▶ **PROBLEM REQUIREMENTS**:
Reproduce the items below word for word, starting at the very beginning and ending at the line containing "point(153,8)", with that line included. Leave out the pictures.

▶ **MATERIAL FOR THIS EXERCISE**:
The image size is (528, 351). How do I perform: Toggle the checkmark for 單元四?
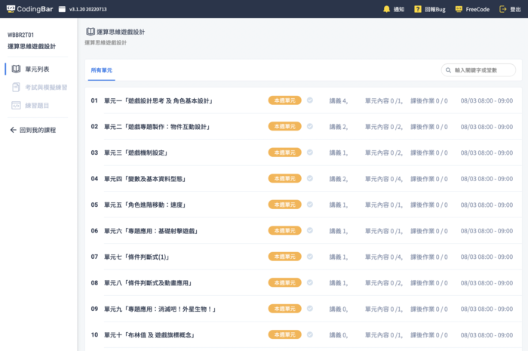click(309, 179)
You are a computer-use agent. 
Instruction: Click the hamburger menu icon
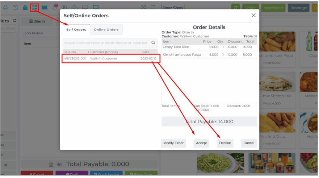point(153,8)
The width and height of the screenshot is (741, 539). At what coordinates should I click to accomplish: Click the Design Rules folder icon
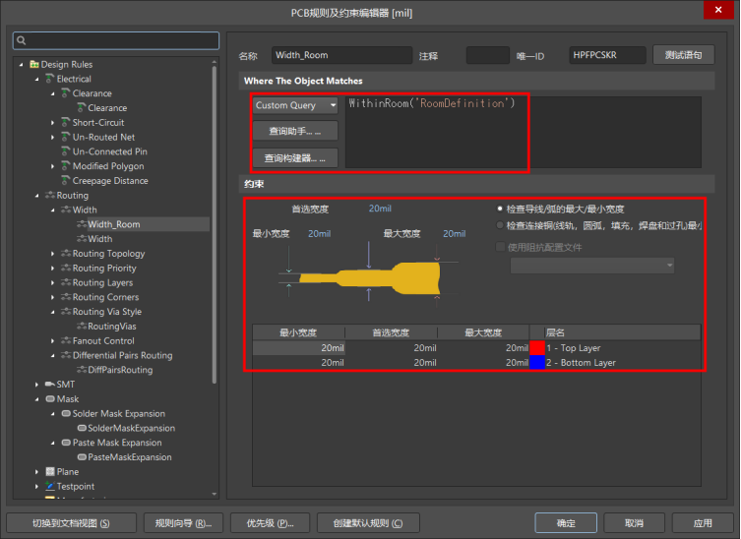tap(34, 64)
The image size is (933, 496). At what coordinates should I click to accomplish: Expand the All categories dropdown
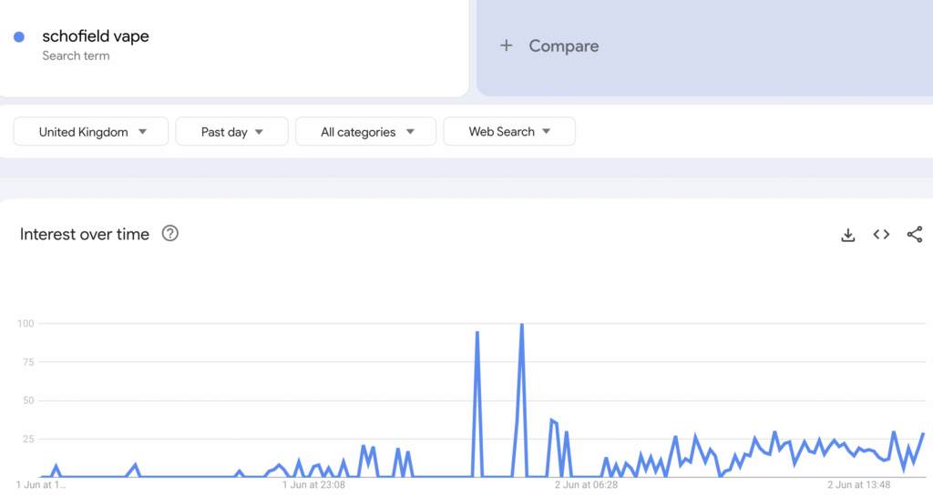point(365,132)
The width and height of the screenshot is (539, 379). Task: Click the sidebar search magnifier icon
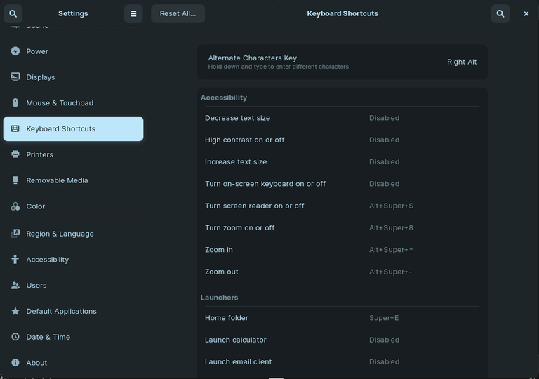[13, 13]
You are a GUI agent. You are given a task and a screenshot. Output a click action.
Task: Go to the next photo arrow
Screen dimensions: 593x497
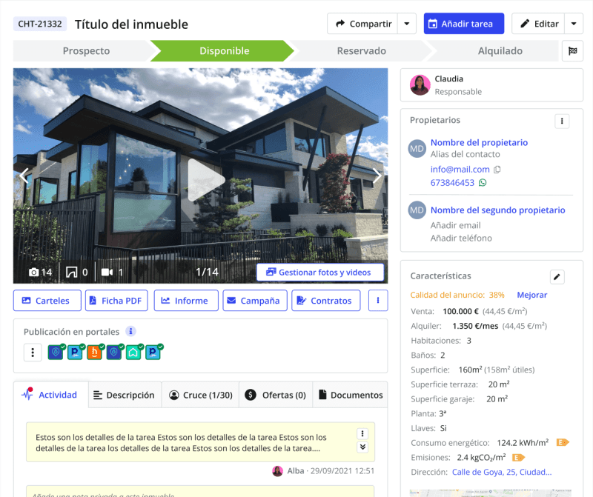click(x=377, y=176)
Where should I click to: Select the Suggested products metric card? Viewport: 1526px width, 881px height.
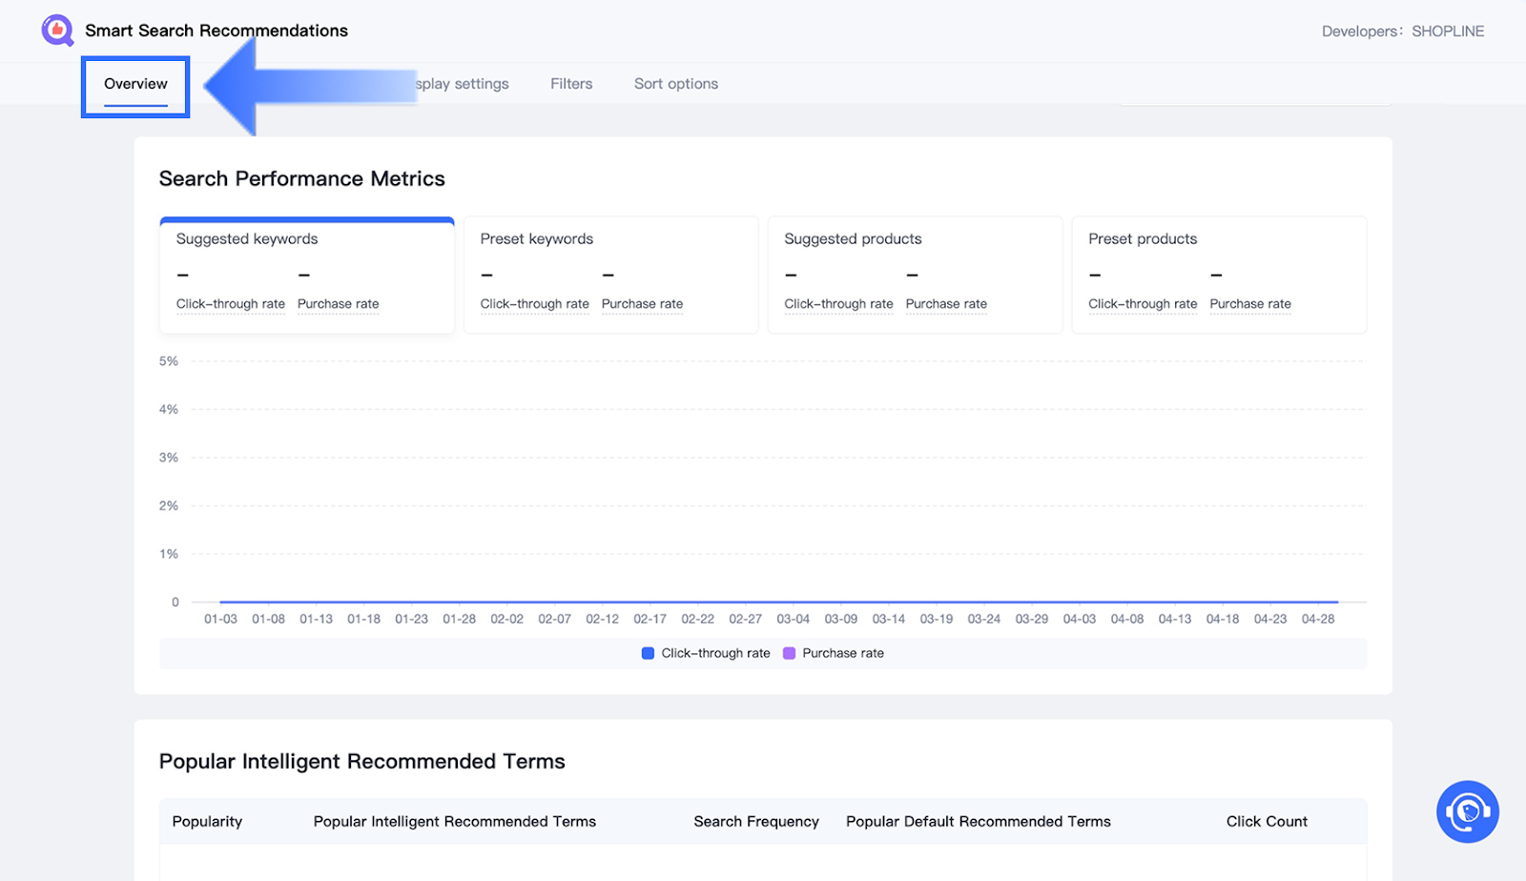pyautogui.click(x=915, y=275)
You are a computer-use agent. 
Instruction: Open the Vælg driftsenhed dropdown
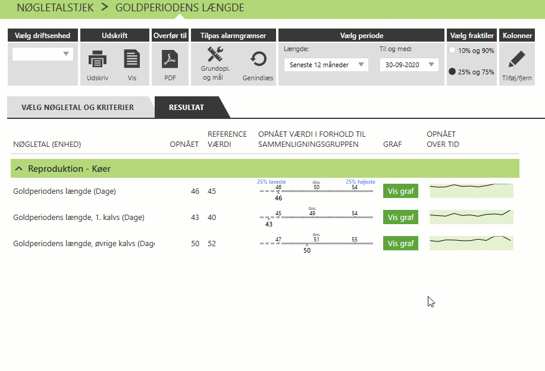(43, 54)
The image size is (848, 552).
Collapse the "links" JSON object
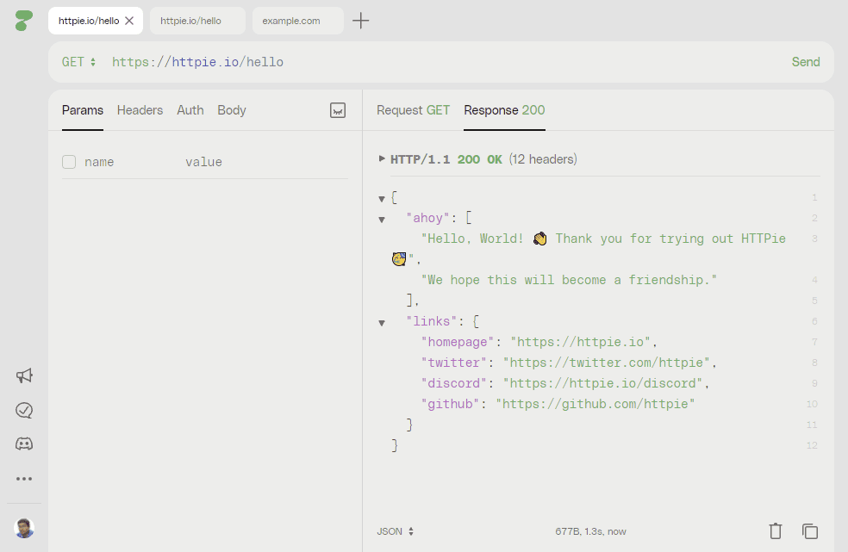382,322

▶ **WRITTEN RESPONSE**:
The image size is (528, 351). How do I perform: Toggle the checkmark for 單元四?
click(309, 179)
You are a computer-use agent. 
Instruction: Click the hamburger menu icon
point(153,8)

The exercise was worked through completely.